Tears sting in Buck’s eyes, though that’s just about the smallest pain he feels. Even his stupid ribs don’t hurt as much as this. And it just isn’t fair. To finally know what you want, only to realize that you can’t have that. Because being aimless is one thing, but knowing you won’t ever come to the shores you call home? That’s damn well a curse.
Maddie moves into his line of vision. She places a warm hand on his back, extends her other hand to squeeze his forearm.

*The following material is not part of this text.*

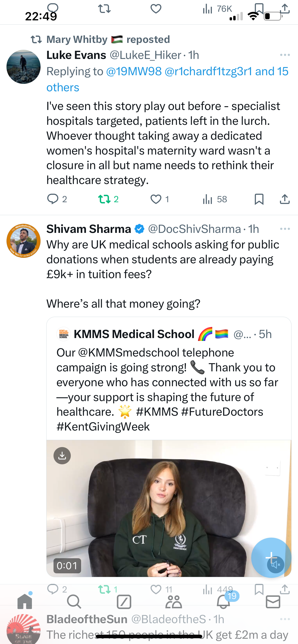Open the Communities tab
Image resolution: width=298 pixels, height=644 pixels.
pyautogui.click(x=174, y=602)
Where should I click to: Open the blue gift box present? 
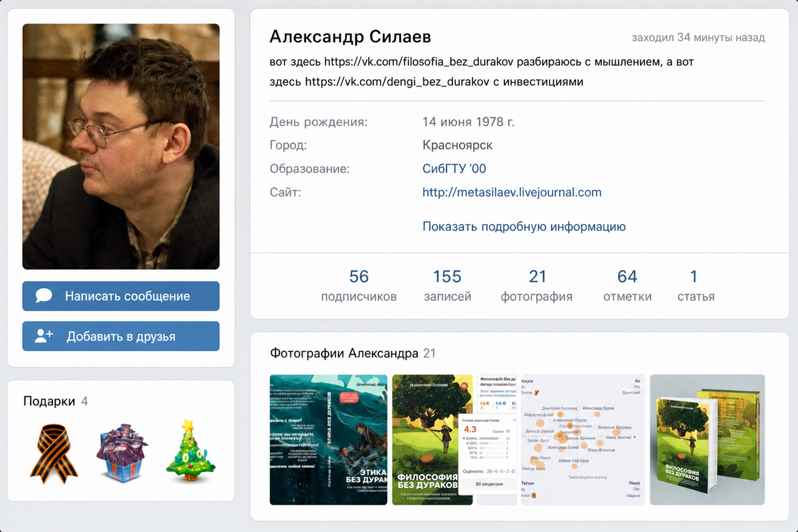coord(122,453)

“Hey, hey. It’s alright,” she soothes.
“It’s actually not.”
It hasn’t been in a long time, but the fool he is, he failed to see it. Because he wanted to seem fine, because he wanted to be fine again. For everyone else and himself. So Evan would remain where he put him, protected, so Buck could get back to his feet and find a way to move forward again. To maybe find a life where Evan could come out and not bleed out from a lack of love.
“Why not? I can only repeat it, there’s plenty of options to fulfill your dream,” Maddie tries to reassure him.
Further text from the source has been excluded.